The FAR replaces the existing Banking Executive Accountability Regime (BEAR), and extends it to cover APRA-regulated insurers and registrable superannuation entity (RSE) licensees. It also creates enhanced obligations for certain large entities that exceed specified asset thresholds.
The FAR Bill retains the same key features as those introduced in a Bill by the Morrison Government in October 2021, which lapsed following dissolution of the last Federal Parliament. Table 1 below details important requirements that entities should be aware of.
In addition to the FAR Bill, the Government released for consultation the Draft FAR Minister Rules 2022 (the Draft Rules) on 12 September 2022. The Draft Rules prescribe particular responsibilities and positions that cause a person to become an accountable person under the FAR, such as the senior executive with responsibility for management of an entity’s anti-money laundering function. The Draft Rules also determine the entities that will be subject to enhanced notification rules under the FAR, as summarised in Table 2 below.
Risks for business are spread FAR and wide
The lead-time to appropriately prepare for these changes cannot be underestimated, in particular for insurance and superannuation entities not previously subject to the BEAR. Entities must develop and implement new comprehensive risk and reporting frameworks, policies and procedures. This should include, for example, identification of accountable persons and reporting structures, updating governance policies to reflect roles and responsibilities and training staff on FAR requirements. Entities will also need to understand obligations in respect of ‘significant related entities’, noting there are unique requirements for RSE licensees in this context.
For Authorised Deposit-taking Institutions (ADIs) in the banking industry that have already made arrangements to meet their obligations under the BEAR, it may be tempting to view the FAR as ‘business as usual’. However, certain obligations under the FAR differ from the BEAR and, as with any new regulation, it represents an ideal opportunity for all ADIs to re-visit, review and revise internal practices, processes and frameworks to ensure they remain efficient and effective going forward, as well as adapting to new requirements.
For all entities, attention should also turn to the interaction of the FAR with other spheres of regulation. For example, entities not only need to consider how deferred remuneration decisions under the FAR interact with employee contractual arrangements and relevant employment laws, but how these obligations sit with requirements under relevant prudential guidance, like APRA’s Prudential Standard CPS 511 Remuneration.
Preparation will go FAR
The Draft Rules will remain open for consultation until 7 October and it is anticipated that the FAR Bill will be referred to a Senate Committee for review. Subject to the Bill securing passage without significant change – to this end, its similarity to the lapsed 2021 effort by the now Opposition can only strengthen its chances – the timetable for these changes being passed into law is likely to be late 2022 or early 2023.
It is worth noting that some commencement, application, and transitional provisions concerning the FAR, including the formal termination of the BEAR, are contained in a separate, potentially more politically contentious Bill – the Financial Sector Reform Bill 2022. As such, it will be important to monitor progress of both Bills in Parliament in order to properly understand ultimate compliance requirements and timeframes.

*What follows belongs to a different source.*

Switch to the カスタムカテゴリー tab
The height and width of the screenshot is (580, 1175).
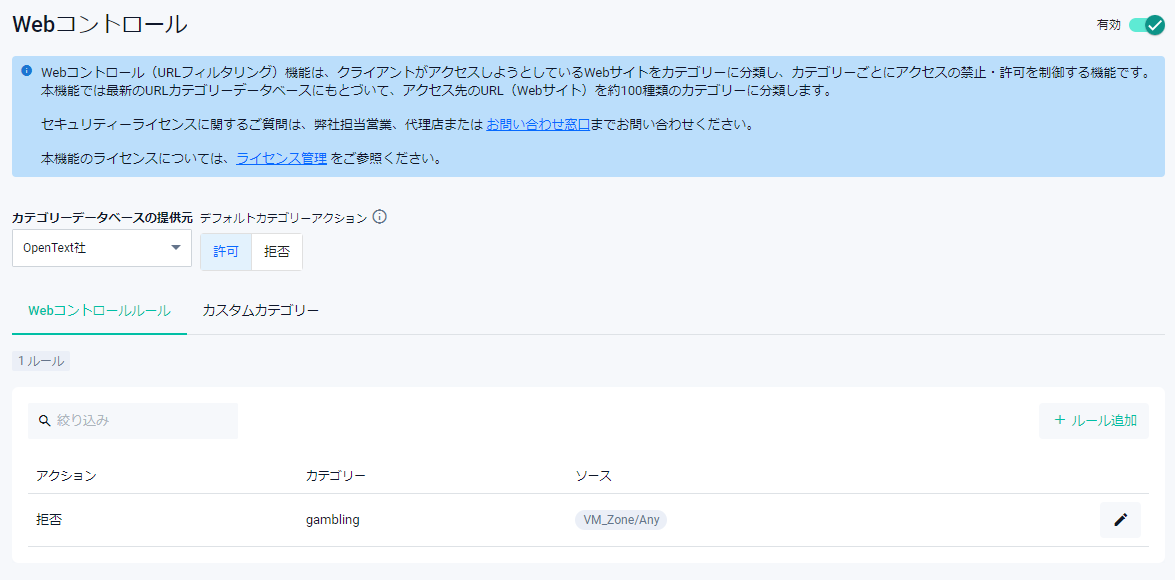(x=260, y=311)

Nevertheless, entities should act now to familiarise themselves with the accountability framework imposed by the FAR. Some of the key questions entities should be considering at this time to ensure they are in the best position to avoid non-compliance include:
- Are my organisation’s internal structures, systems and procedures updated, or able to be updated, to discharge my obligations as an accountable entity under the FAR?
- Have I identified all of my relevant significant related entities and understood my obligations in respect of those entities?
- Who are the accountable persons within my business and for which matter(s) are they accountable? Am I required to submit accountability statements and accountability maps to the Regulator? What happens if an accountable person leaves my organisation?
Norton Rose Fulbright Australia has extensive experience advising on the legal, regulatory and practical application of the BEAR and stands ready to help entities wishing to understand how to discharge their new or extended obligations under the FAR.
Table 1 – Key Features of the FAR Bill
To which entities does the FAR apply? |
The FAR applies to the following ‘accountable entities’:
- ADIs & authorised non-operating holding companies (NOHCs) of ADIs;
- general insurers & authorised NOHCs of general insurers;
- life companies & registered NOHCs of life companies;
- private health insurers; and
- RSE licensees.
The FAR will apply to Australian entities, as well as entities incorporated and operated outside Australia where they are captured as ‘significant related entities’ based on various statutory tests, including of materiality and substance.
The FAR also applies directly to ‘accountable persons’, for example Directors, CEOs, and other senior executives of accountable entities reporting directly to the CEO.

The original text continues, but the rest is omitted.